◆ Exercise goal
In the entries below, the lines from the one with "Select the ELMP09 item name" through the one with "Given: Click the Kurta Chest row label" are to be copied exactly; both ends count.

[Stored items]

◆ ◆ ◆ ◆

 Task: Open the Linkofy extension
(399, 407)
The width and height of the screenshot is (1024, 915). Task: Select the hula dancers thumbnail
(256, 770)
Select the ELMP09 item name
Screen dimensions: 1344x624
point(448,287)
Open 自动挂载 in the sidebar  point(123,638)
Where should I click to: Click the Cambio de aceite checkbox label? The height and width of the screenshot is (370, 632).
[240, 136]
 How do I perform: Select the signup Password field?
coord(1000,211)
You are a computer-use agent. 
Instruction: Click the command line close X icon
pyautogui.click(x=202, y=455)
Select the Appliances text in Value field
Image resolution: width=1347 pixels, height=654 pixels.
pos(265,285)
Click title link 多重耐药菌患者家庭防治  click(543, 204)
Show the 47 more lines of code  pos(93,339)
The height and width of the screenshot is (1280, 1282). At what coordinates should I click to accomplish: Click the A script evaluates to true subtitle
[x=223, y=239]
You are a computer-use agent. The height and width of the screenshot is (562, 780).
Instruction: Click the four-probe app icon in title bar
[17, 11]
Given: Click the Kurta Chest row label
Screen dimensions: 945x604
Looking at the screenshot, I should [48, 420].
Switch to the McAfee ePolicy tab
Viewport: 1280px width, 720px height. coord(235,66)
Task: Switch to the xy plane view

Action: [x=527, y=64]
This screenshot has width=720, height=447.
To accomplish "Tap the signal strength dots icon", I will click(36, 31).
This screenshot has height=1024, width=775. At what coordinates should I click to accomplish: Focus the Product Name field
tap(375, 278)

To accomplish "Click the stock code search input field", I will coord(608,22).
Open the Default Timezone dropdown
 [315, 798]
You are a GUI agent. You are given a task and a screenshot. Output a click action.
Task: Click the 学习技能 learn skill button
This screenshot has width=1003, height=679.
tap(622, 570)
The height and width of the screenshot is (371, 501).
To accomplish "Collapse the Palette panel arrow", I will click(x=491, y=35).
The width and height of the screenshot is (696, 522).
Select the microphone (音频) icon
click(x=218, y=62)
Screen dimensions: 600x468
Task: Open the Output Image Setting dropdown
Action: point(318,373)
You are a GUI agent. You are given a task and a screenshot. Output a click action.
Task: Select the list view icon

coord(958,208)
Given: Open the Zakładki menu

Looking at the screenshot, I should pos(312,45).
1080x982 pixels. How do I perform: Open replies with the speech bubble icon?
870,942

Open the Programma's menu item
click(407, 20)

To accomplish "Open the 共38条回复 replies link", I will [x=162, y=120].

◆ ◆ ◆ ◆

◆ Result of the task
Select the ELMP09 item name
Screen dimensions: 1344x624
point(448,287)
Open 自动挂载 in the sidebar  point(123,638)
Where should I click to: Click the Cambio de aceite checkbox label? The height and width of the screenshot is (370, 632).
[240, 136]
 How do I perform: Select the signup Password field?
coord(1000,211)
You are a computer-use agent. 
Instruction: Click the command line close X icon
pyautogui.click(x=202, y=455)
Select the Appliances text in Value field
Image resolution: width=1347 pixels, height=654 pixels.
pos(265,285)
Click title link 多重耐药菌患者家庭防治  click(543, 204)
Show the 47 more lines of code  pos(93,339)
The height and width of the screenshot is (1280, 1282). At what coordinates should I click to accomplish: Click the A script evaluates to true subtitle
[x=223, y=239]
You are a computer-use agent. The height and width of the screenshot is (562, 780).
Instruction: Click the four-probe app icon in title bar
[17, 11]
Given: Click the Kurta Chest row label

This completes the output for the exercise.